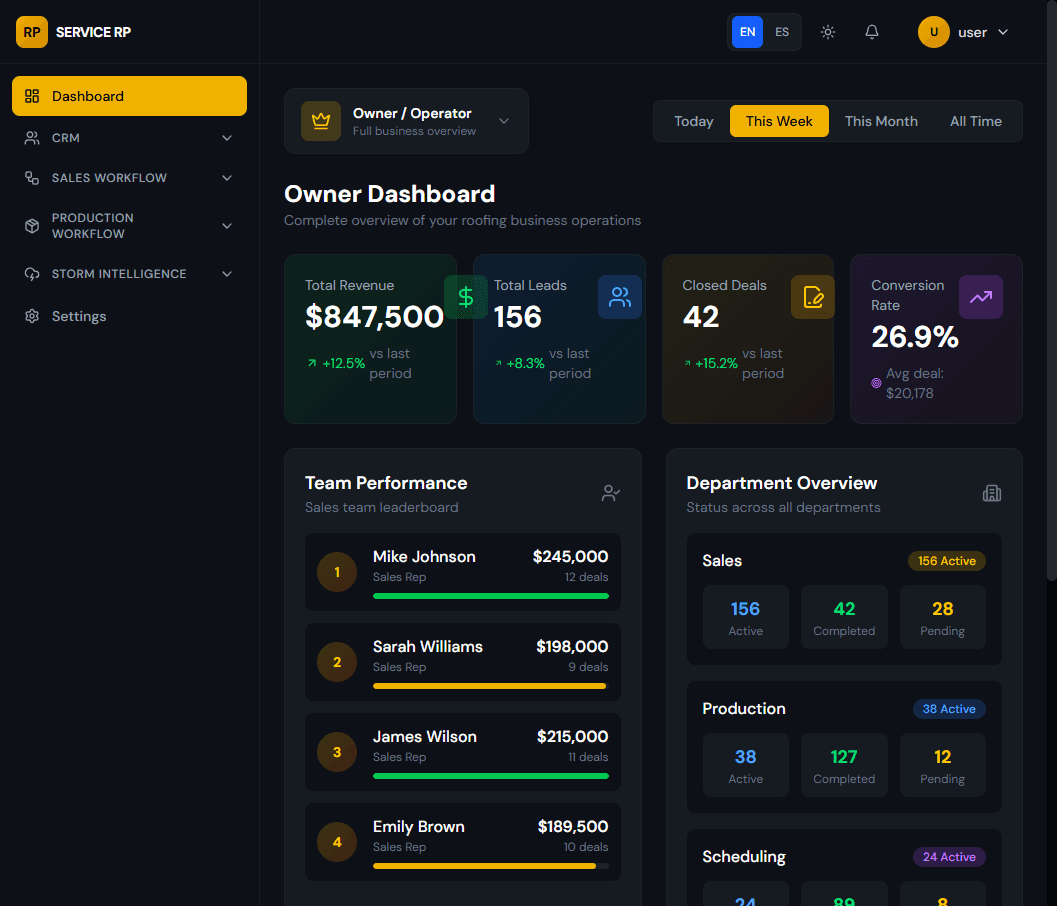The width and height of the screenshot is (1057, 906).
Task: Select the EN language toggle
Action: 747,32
==
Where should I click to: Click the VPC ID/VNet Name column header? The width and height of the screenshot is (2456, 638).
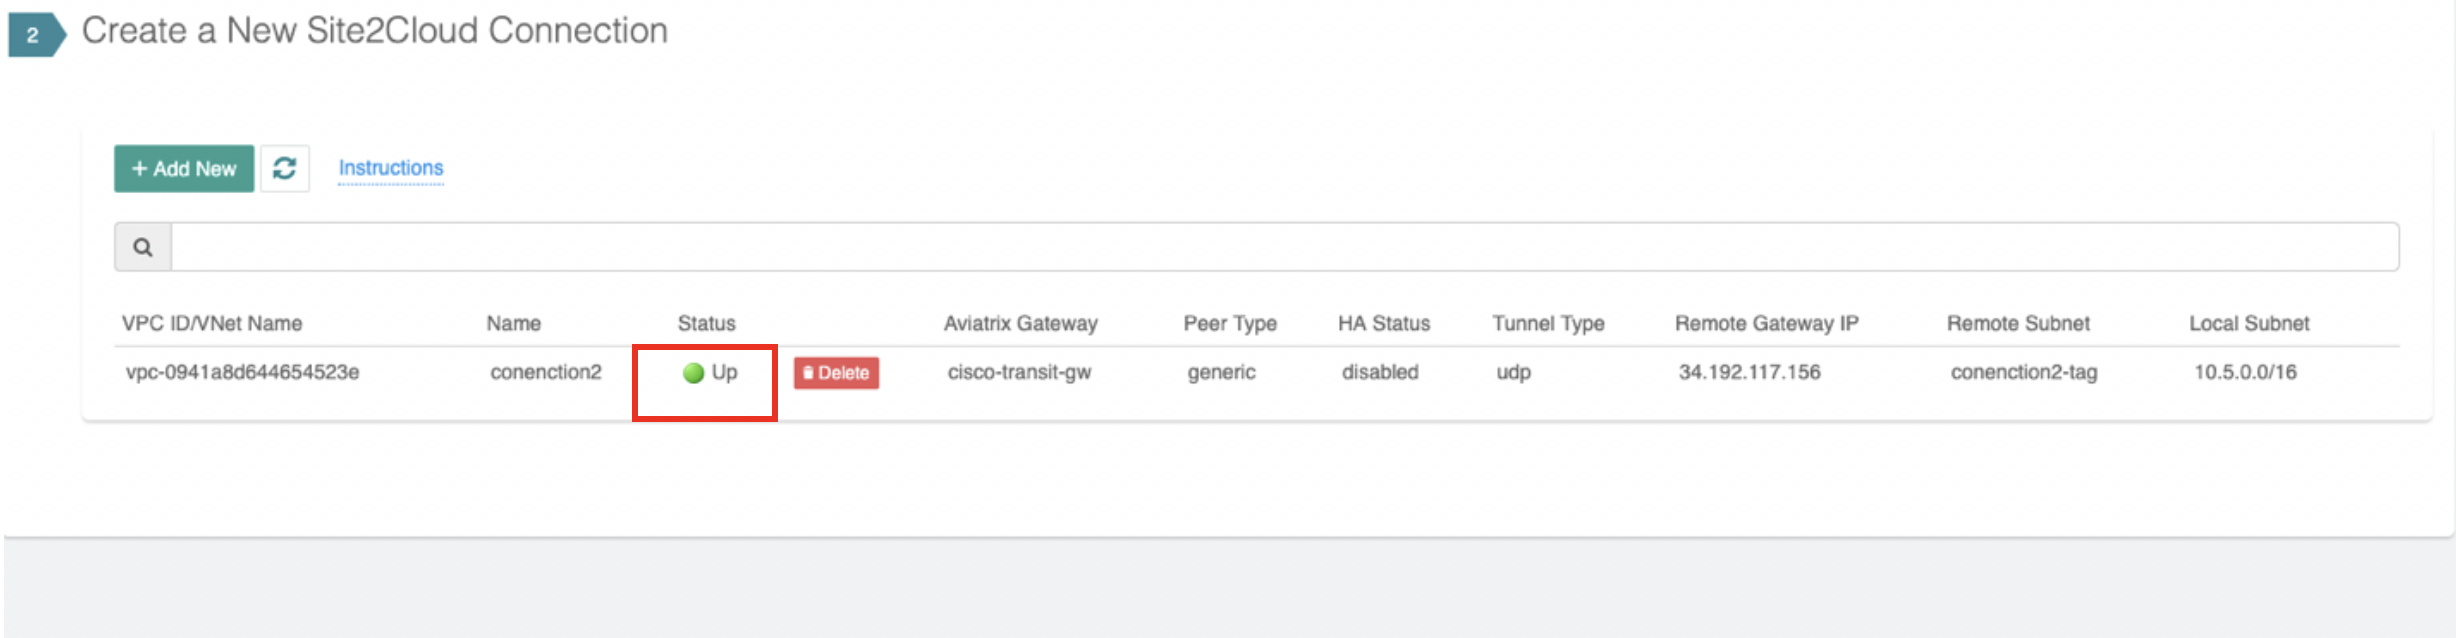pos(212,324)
...
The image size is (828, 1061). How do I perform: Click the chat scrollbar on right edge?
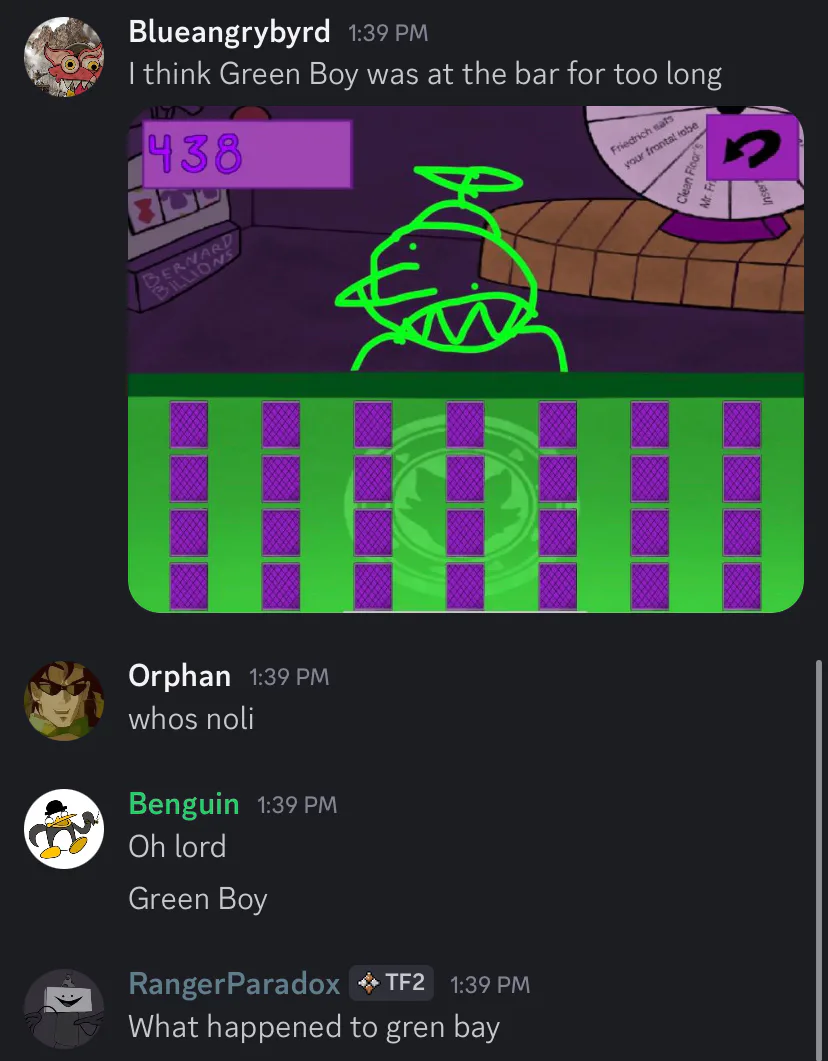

SHORT PROBLEM :: Rewrite the material from the line containing "The width and height of the screenshot is (1057, 906)." through the line containing "Action: 747,32", putting "language switch" in place of "language toggle" and keeping everything else unchanged. Omit the pictures.

TASK RESPONSE ::
The width and height of the screenshot is (1057, 906).
Task: Select the EN language switch
Action: 747,32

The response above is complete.